Test Code: 9493

Early onset Inflammatory Bowel Disease: Sequencing Panel
Test Code: 9493
Turnaround time: 6 weeks

CONDITION DESCRIPTION

Inflammatory bowel disease (IBD), encompassing Crohn’s disease, ulcerative colitis, and unclassified IBD (IBDU) is characterized by chronic intestinal inflammation and has multi-factorial etiology with complex interactions between genetic and environmental factors. Although the genetics of IBD is believed to be common and complex, over 150 genetic loci have been described to be associated with IBD. The genetic contribution of the majority of those common loci towards explained heritability or their effect sizes are low. Recent studies have revealed an increasing spectrum of human monogenic diseases with high effect sizes/penetrance that can present with IBD or IBD-like intestinal inflammation. A substantial proportion of patients with those genetic defects present with very early onset intestinal inflammations, particularly if the onset of IBD occurs in subjects less than 10 years of age. There is also considerable overlap between primary immunodeficiency and very early onset IBD. Over 50 monogenic defects/genetic loci have been selected in this genetic diagnostic panel to test for very early onset IBD or IBD-like diseases. In addition to IBD or IBD-like diseases, these monogenic disorders also overlap with immunodeficiency affecting granulocyte and phagocyte activity, hyper- and autoinflammatory disorders, defects with disturbed T and B lymphocyte selection and activation, and defects in immune regulation affecting regulatory T cell activity and interleukin (IL)-10 signaling.

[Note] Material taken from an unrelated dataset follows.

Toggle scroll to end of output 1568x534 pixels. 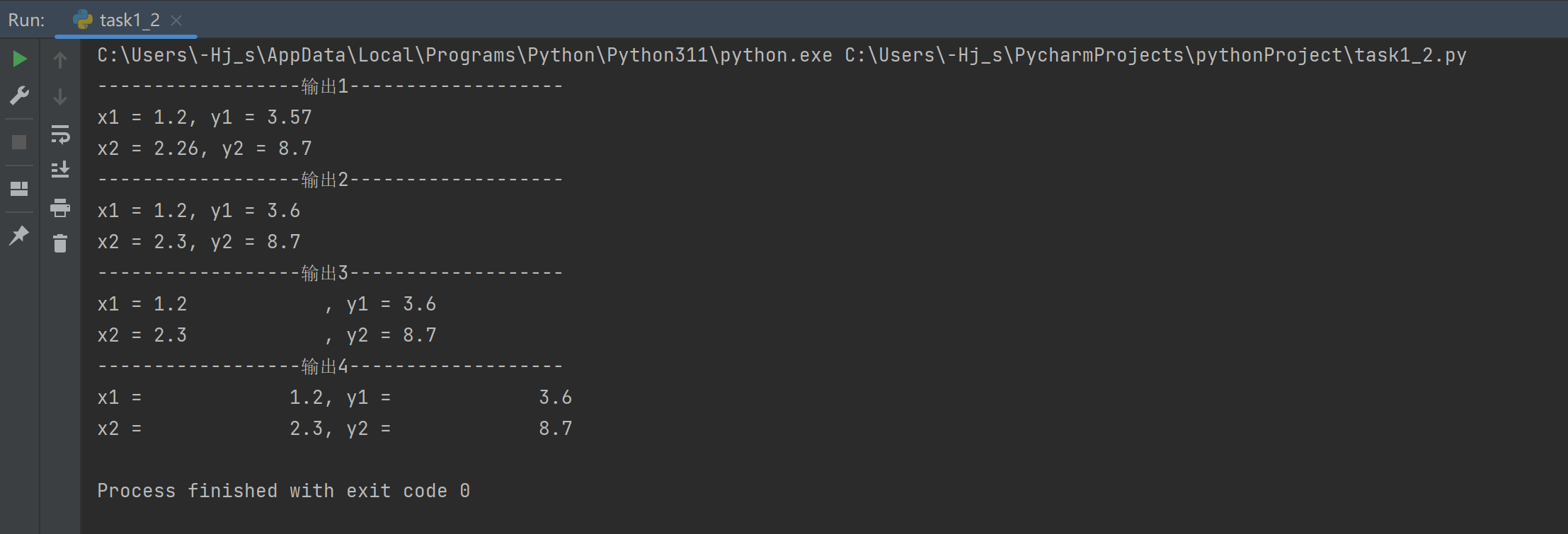pos(60,170)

CEN4GEN is offering a next generation sequencing diagnostic gene panel for very early onset IBD or IBD-like intestinal inflammation. The Inflammatory Bowel Disease Panel will enable the fast, accurate, and cost effective sequencing of 48 known genes to:

  • Identify mutation associated very early onset IBD (onset in less than 10 years) or IBD-like diseases
  • Make a molecular diagnosis with the basis of pathogenesis
  • Obtain rationale for patient-specific early intervention with emerging or experimental therapeutics and cell based approaches
  • Screen family members for carrier detection and genetic counseling

References:

  • Uhling, (2013), Gut, 62: 1795-1805.
  • Zhang and Li, (2014), World J Gastroenterol, 20: 91-99.
  • OMIM

GENES
AICDA, BTK, CD40LG, CYBA, CYBB, DCLRE1C, FOXP3, HPS1, HPS4, HPS6, ICOS, IL10RA, IL2RA, LRBA, MEFV, MVK, NCF2, NCF4, PTEN, RET, SH2D1A, SLC37A4, STXBP2, TTC37, WAS, XIAP

INDICATIONS
This test is indicated for:
• Confirmation of a clinical diagnosis of inflammatory bowel diseases (IBD).
• Carrier testing in adults with a family history of inflammatory bowel diseases (IBD).

METHODOLOGY

Next Generation Sequencing: In-solution hybridization of all coding exons is performed on the patient’s genomic DNA. Although some deep intronic regions may also be analyzed, this assay is not mean to interrogate most promoter regions, deep intronic regions, or other regulatory elements, and does not detect single or multi-exon deletions or duplications. Direct sequencing of the captured regions is performed using next generation sequencing. The patient’s gene sequences are then compared to a standard reference sequence. Potentially causative variants and areas of low coverage are Sanger-sequenced. Sequence variations are classified as pathogenic, likely pathogenic, benign, likely benign, or variants of unknown significance. Variants of unknown significance may require further studies of the patient and/or family members.

DETECTION

Next Generation Sequencing: Clinical Sensitivity: Unknown. Mutations in the promoter region, some mutations in the introns and other regulatory element mutations cannot be detected by this analysis. Large deletions will not be detected by this analysis. Results of molecular analysis should be interpreted in the context of the patient’s clinical and/or biochemical phenotype.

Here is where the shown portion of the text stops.